We gratefully acknowledge Professor Takayuki Shiraiwa from the Institute of Low Temperature Science, Hokkaido University, for his precious inputs in the design of the research; Professor Katsuaki Koike from the Department of Urban Management, Graduate School of Engineering, Kyoto University, for a great discussion on spectral indices; Koki Kasai, a former Ph.D. student from the Graduate School of Information Science and Technology, Hokkaido University, for the tips and suggestions on which Python libraries to use to handle satellite images, which is simple but was crucial for this research; and the anonymous reviewers whose suggestions contributed for the improvement of this manuscript.

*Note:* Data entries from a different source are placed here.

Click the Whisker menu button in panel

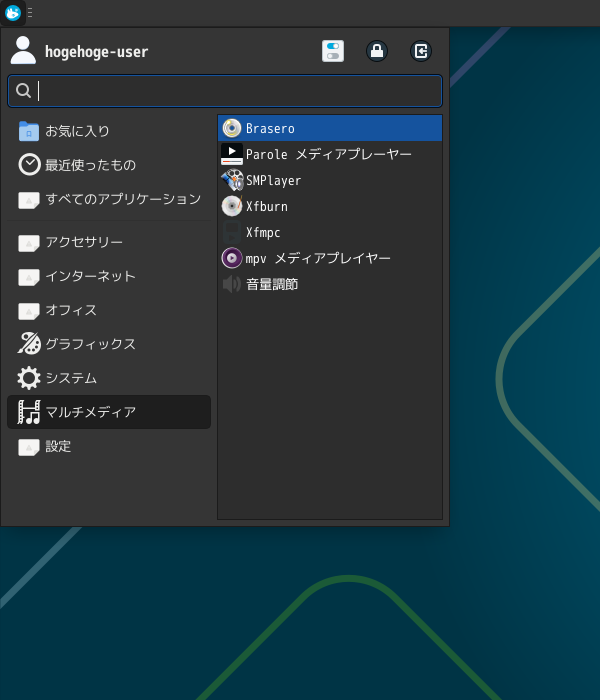point(13,13)
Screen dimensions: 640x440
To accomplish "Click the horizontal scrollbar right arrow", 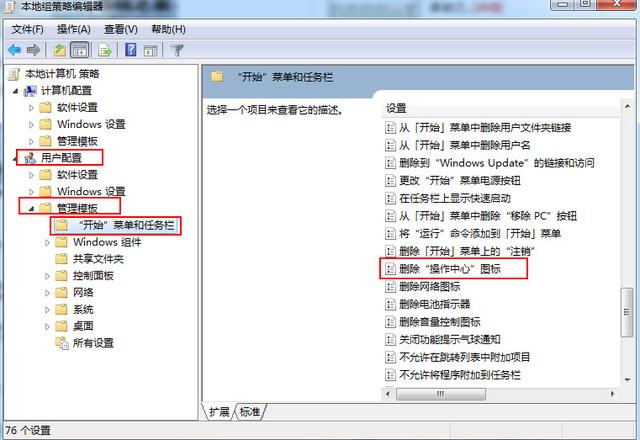I will point(612,394).
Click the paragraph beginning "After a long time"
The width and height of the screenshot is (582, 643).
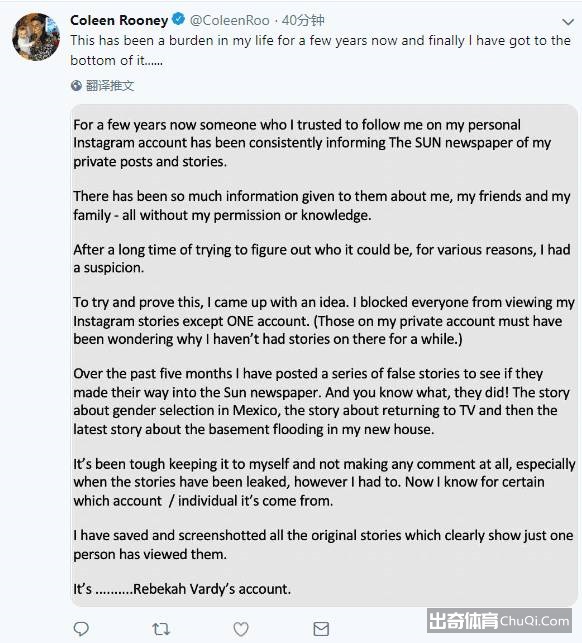(322, 258)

Data availability statement

The data that support the findings of this study are available in Mendeley data repository at http://dx.doi.org/10.17632/hkfxnm2xpk.1, under a Creative Commons Attribution 4.0 International license and the codes at https://github.com/arngolo/Integrating-GIS-RemoteSensing-ML-for-monitoring-urban-expansion.

Disclosure statement

No potential conflict of interest was reported by the author(s).

Supplementary material

Supplemental data for this article can be accessed online at https://doi.org/10.1080/10095020.2022.2066574

Additional information

Funding

This research was supported by the Japanese Government: Ministry of Science, Education, Sport and Technology “Mombukagakusho” a.k.a MEXT as part of a scholarship program; and the APC was supported by the Open research fund program of LIESMARS, Wuhan University.

Notes on contributors

Armstrong Manuvakola Ezequias Ngolo

Armstrong Manuvakola Ezequias Ngolo received his undergraduate degree in Geology from the Faculty of Science, Agostinho Neto University, at Luanda, Angola and his Master degree in Environmental Sciences from Hokkaido University, Graduate School of Environmental Science, at Hokkaido, Japan. His research interests are GIS/Remote sensing applied to Geosciences, Applied Machine Learning, Web Cartography.

Teiji Watanabe

Teiji Watanabe received his PhD degree from the University of California at Davis. He is a professor of Environmental Geography at Hokkaido University, Faculty of Environmental Earth Science, and the director of Global Land Programme (GLP) Japan Nodal Office.